**Фрагмент источника**
Совершенно справедливо В. Кантор начинает свою книгу с обсуждения роли Достоевского в русской и мировой философской мысли. Хотя сейчас уже не нужно доказывать (как это было 100 лет назад), что Достоевский не в меньшей степени принадлежит истории философии, чем истории литературы, тем не менее смысл и значение философской составляющей его творчества все еще вызывает оживленные споры. При этом часто философское измерение творчества Достоевского противопоставляется его религиозным исканиям, особенно заметным в поздних произведениях (в романе «Братья Карамазовы», в «Дневнике писателя» и др.). В книге В. Кантора это противопоставление полностью устраняется, и Достоевский предстает последовательным и цельным мыслителем. Центральный тезис В. Кантора в этом вопросе звучит так: «Россия не знала Тертуллиана и Августина. Их роль сыграл в России Достоевский — более, чем другие религиозные мыслители» (с. 32).

На первый взгляд, это утверждение выглядит странным парадоксом: писатель, постоянно противопоставлявший православие католицизму, защищавший идею абсолютной религиозной самобытности России, ставится в один ряд со столпами западного христианства, католической мысли. Тем не менее с помощью такого сопоставления В. Кантор находит достаточно точный способ демонстрации значения Достоевского для истории русской культуры и русской религиозной и философской мысли. Ведь

244

Вестник Русской христианской гуманитарной академии. 2010. Том 11. Выпуск 3

в эпоху Тертуллиана и Августина западный мир находился ровно в той же ситуации, в которой позже оказалась Русь, принявшая христианство от Византии. Варварский по своей сути мир принял великое религиозное учение, которое было способно открыть человеку путь к высшей духовности, к культурному творчеству, к адекватному пониманию себя и своего места в мире. Но чтобы этот путь действительно открылся человеку, нужно было это учение не просто формально принять, нужно было сделать его содержанием всей своей жизни. Нужно было перестроить всю свою жизнь под влиянием того духовного света, который оно несет. В этом и заключалась роль Тертуллиана и Августина в западной традиции. «Исповедь — это открытие Августина, исповедь главный инструмент прозы Достоевского. Но исповедь — это основное условие христианского бытия» (с. 39). Христианство только тогда выступает действенной основой культуры и цивилизации, когда оно становится личным исповеданием, личным отношением к Богу, к высшему духовному бытию.

Конечно, нельзя сказать, что Достоевский был абсолютно первым русским мыслителем, который «пропустил» христианство через свою личность и показал необходимость его индивидуального, неповторимого претворения в жизни. Но давно было замечено, что вплоть до XIX в. русский духовный характер был в существенной степени «безгласным», он выражал себя в большей степени в визуальных образах искусства и в монашеской жизни, чем в слове. Но без слова нет полноценной, развитой культуры, поэтому все многовековые религиозные искания русской культуры должны были в конце концов получить глубокое словесное, философское выражение. Это и сделал Достоевский.

**Цель**
Выведите дословно часть текста о книге В. Кантора от слов «Конечно, нельзя сказать, что» до слов «и сделал Достоевский.» включительно. Записи, приведённые далее, взяты из другого источника.

**Выборка данных**
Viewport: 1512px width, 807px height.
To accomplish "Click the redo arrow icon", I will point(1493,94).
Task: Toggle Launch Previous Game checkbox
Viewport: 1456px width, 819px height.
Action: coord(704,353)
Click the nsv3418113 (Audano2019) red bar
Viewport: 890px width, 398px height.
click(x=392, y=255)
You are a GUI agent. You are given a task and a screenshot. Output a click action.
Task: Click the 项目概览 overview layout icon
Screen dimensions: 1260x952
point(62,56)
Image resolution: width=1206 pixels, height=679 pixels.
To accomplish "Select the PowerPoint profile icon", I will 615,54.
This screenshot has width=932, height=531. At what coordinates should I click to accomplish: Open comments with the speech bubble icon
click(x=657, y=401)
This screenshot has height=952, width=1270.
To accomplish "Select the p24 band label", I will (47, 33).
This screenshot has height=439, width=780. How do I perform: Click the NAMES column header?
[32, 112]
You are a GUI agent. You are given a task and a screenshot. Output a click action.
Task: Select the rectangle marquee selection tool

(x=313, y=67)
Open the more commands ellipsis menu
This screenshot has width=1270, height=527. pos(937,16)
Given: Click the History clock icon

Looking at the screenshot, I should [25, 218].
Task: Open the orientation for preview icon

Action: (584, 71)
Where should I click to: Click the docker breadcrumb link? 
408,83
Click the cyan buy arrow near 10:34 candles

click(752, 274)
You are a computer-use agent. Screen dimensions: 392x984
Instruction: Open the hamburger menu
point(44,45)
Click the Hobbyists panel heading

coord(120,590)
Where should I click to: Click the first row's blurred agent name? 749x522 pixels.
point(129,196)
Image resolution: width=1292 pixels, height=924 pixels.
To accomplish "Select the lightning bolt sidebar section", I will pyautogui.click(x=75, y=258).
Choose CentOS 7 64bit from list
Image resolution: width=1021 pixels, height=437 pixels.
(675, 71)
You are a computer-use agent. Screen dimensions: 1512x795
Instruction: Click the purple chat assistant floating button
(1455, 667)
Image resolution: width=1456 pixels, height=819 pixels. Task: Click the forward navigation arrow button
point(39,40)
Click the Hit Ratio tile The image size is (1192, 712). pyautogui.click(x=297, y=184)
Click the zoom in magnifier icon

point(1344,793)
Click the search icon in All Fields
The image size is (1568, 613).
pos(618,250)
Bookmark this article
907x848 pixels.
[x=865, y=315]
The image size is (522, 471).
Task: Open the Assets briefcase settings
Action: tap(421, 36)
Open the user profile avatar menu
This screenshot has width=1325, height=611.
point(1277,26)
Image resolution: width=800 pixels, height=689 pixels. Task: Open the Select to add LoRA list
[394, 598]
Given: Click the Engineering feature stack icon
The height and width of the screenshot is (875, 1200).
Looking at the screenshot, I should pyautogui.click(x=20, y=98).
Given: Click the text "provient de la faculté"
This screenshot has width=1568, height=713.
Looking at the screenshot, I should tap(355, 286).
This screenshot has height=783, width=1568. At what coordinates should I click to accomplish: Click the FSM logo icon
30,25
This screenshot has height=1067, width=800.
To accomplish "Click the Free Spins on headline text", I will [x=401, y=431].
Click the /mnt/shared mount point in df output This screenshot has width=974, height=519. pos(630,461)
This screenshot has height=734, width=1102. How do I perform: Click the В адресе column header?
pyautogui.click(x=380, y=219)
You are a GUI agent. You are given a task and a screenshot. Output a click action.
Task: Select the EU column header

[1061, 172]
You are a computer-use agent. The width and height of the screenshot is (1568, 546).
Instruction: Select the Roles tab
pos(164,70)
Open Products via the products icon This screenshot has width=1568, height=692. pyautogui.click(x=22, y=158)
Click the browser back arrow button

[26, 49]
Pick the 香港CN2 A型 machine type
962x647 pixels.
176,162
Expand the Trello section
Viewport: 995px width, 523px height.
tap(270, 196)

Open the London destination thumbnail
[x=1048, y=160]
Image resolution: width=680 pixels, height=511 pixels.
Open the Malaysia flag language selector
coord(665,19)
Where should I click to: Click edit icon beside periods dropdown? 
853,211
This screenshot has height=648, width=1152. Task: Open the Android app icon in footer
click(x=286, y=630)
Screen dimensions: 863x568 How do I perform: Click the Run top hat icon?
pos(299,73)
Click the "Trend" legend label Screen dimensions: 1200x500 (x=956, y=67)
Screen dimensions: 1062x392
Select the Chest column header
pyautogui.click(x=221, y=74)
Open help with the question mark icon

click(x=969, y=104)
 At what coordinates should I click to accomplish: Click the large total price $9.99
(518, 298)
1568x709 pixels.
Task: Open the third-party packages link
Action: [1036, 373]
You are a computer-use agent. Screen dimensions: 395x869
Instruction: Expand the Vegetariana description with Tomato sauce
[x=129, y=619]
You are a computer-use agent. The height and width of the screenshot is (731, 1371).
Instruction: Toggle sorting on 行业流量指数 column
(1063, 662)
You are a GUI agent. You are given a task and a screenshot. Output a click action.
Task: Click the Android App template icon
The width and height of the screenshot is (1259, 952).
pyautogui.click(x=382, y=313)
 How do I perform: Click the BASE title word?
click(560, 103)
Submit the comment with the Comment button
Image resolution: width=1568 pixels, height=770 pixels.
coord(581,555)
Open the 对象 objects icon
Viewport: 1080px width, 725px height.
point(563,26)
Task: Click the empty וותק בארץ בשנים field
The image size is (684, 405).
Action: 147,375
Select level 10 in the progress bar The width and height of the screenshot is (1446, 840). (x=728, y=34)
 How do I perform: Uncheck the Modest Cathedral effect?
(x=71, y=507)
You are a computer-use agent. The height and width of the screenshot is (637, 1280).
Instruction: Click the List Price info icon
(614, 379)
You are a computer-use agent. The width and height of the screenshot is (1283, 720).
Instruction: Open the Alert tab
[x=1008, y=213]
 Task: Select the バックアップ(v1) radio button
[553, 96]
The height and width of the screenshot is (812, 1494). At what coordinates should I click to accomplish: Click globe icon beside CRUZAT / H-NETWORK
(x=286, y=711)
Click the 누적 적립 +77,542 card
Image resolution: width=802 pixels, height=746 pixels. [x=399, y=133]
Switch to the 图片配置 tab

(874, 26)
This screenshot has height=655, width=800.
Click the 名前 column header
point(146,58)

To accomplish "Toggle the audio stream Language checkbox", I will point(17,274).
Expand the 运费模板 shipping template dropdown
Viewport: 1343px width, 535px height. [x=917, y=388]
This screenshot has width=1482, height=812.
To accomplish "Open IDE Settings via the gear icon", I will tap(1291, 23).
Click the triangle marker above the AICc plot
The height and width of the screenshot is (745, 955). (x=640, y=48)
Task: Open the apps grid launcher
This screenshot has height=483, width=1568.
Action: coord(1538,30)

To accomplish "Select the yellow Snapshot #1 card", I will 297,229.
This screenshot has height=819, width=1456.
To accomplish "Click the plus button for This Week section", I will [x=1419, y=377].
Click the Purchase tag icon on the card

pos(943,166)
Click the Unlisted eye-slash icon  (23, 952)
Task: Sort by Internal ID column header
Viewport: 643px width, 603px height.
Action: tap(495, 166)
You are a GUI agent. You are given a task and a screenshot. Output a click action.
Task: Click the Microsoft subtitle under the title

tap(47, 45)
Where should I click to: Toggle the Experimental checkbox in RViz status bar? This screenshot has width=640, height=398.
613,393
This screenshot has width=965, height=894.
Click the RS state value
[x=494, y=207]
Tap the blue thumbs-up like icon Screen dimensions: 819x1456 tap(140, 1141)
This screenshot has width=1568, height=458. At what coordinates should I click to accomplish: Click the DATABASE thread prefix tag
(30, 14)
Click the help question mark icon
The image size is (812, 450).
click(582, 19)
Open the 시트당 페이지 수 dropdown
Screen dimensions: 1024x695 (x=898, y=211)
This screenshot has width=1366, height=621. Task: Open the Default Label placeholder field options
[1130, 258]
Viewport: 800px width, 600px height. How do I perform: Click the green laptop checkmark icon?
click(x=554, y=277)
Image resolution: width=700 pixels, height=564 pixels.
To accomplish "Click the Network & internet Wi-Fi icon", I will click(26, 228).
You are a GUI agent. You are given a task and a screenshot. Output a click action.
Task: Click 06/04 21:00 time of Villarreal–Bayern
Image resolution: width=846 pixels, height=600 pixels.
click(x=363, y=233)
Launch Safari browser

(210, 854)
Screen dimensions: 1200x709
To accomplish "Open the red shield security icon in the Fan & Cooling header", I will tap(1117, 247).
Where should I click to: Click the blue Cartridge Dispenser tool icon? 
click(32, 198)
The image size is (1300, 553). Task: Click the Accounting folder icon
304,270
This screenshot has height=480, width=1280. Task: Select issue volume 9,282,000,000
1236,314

**Полный ответ**
Конечно, нельзя сказать, что Достоевский был абсолютно первым русским мыслителем, который «пропустил» христианство через свою личность и показал необходимость его индивидуального, неповторимого претворения в жизни. Но давно было замечено, что вплоть до XIX в. русский духовный характер был в существенной степени «безгласным», он выражал себя в большей степени в визуальных образах искусства и в монашеской жизни, чем в слове. Но без слова нет полноценной, развитой культуры, поэтому все многовековые религиозные искания русской культуры должны были в конце концов получить глубокое словесное, философское выражение. Это и сделал Достоевский.